In case any of you are celebrating the Imperial Depression of 2009 the way I am -- that is, by keeping a beater running -- watch out for your buddies at Auto Zone, Advance Auto Parts, and so on. A few weeks ago, the starter in my 1992 Mercury Topaz ceased working. I didn't have time to fool with the thing then, as I was busy closing out Physics 219, so I parked it and hopped into my much-less-fuel-efficient backup ride: my 1992 Ford F150 longbed pickup truck. Gas isn't super-expensive at the moment, but I am an engineer and I do hate waste, so I was anxious to get my economical little rustbox back on the road. Pulled the starter out of it, and took it to the Auto Zone where it was purchased (lifetime warranty!), and they of course tested it ... and it tested "good." Hmmmmmm, thought I. I don't think the poor underpaid counter guy at Auto Zone was cheating me, but they do have a financial interest in the starter being good (they don't have to replace it for free). So, I went down the street to Advance, where they have the opposite incentive -- if it tests bad, they presumably sell me a replacement. It tested good there, too.

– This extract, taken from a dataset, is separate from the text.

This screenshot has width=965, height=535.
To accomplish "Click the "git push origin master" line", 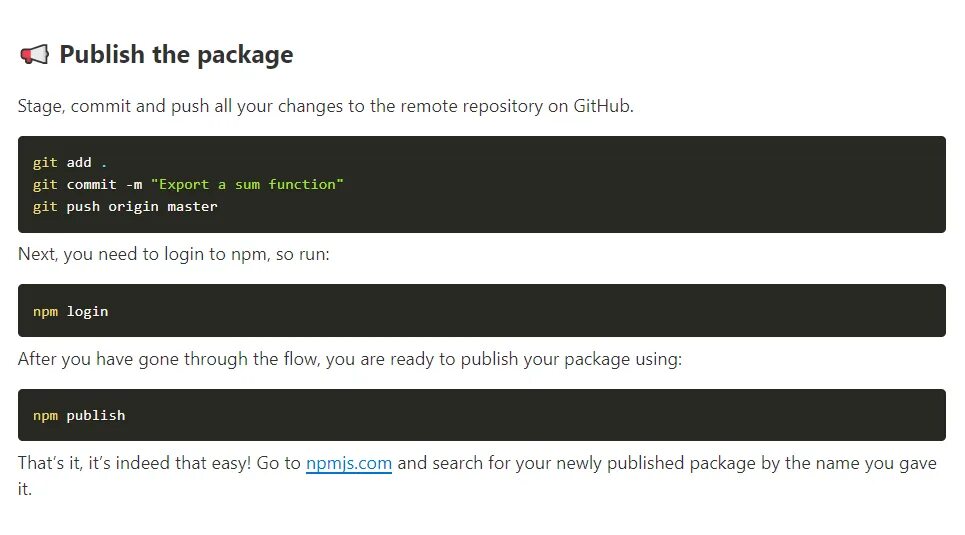I will pyautogui.click(x=125, y=207).
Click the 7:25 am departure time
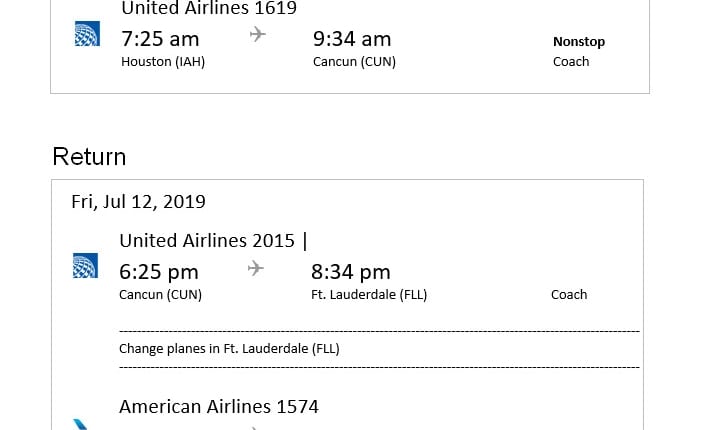Image resolution: width=715 pixels, height=430 pixels. pyautogui.click(x=160, y=39)
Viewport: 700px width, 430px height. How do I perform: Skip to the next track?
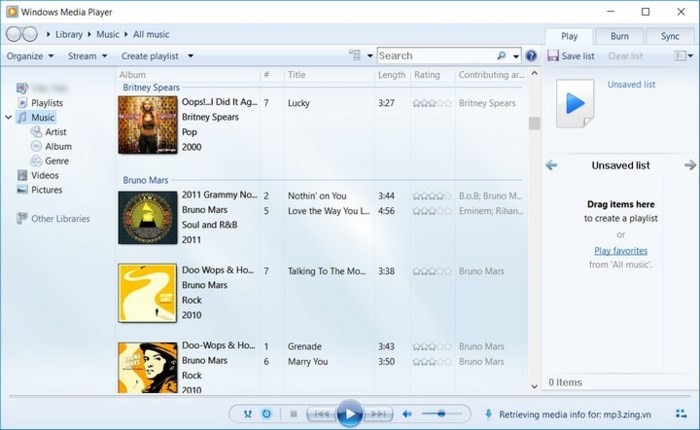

So, the starter and I went home, where I reinstalled it in the vehicle. Maybe the battery was bad ... I could check that by swapping it for the truck's battery, and I did, and it still wouldn't start the car. Cables, maybe, although they looked fine. At least, they looked fine until I removed the positive cable, one more time, and the battery-terminal clamp on the end of the cable cracked. So I now needed to replace it anyway; $14.30 later, I did. The negative cable I simply removed and showed it to my multimeter, which reported its resistance as zero. No surprise there; it looked fine, as I said. The new positive cable, on being installed, made no difference. Still no starter function. The starter relay? Clicking away just fine when the key was turned, and shorting across its terminals with the classic screwdriver made no difference; it was good. So I brooded for a day. (Well, I did some yard work while I brooded, and I took my daughter to a par-three course for nine holes of pseudogolf. You see, I've been around for a few years now, and I think I know a bad starter when I'm up against one, and that starter was BAD. Still, it's hard to pull the trigger on a part that'll set you back almost a hundred bucks for a rebuilt, when everybody who tests it says it's good.
But, I was getting extremely tired of playing with the thing, and I was out of alternatives. So, Sunday afternoon, I bought a starter. An hour and a half later -- it worked perfectly. My former starter may have tested "good" in the bench test fixture, but it certainly tested "bad" under the car, bolted to the bellhousing. And today, Auto Zone got it back after all. And I can now get the starter in and out of the Topaz really quickly, what with all the practice I've had lately. Still, it cost me the skin off the first knuckle of my right pinkie-finger, and several bitter profanities, and too much of my time.
So, as I say: take those bench test results with a grain -- no, make that multiple grains -- of salt.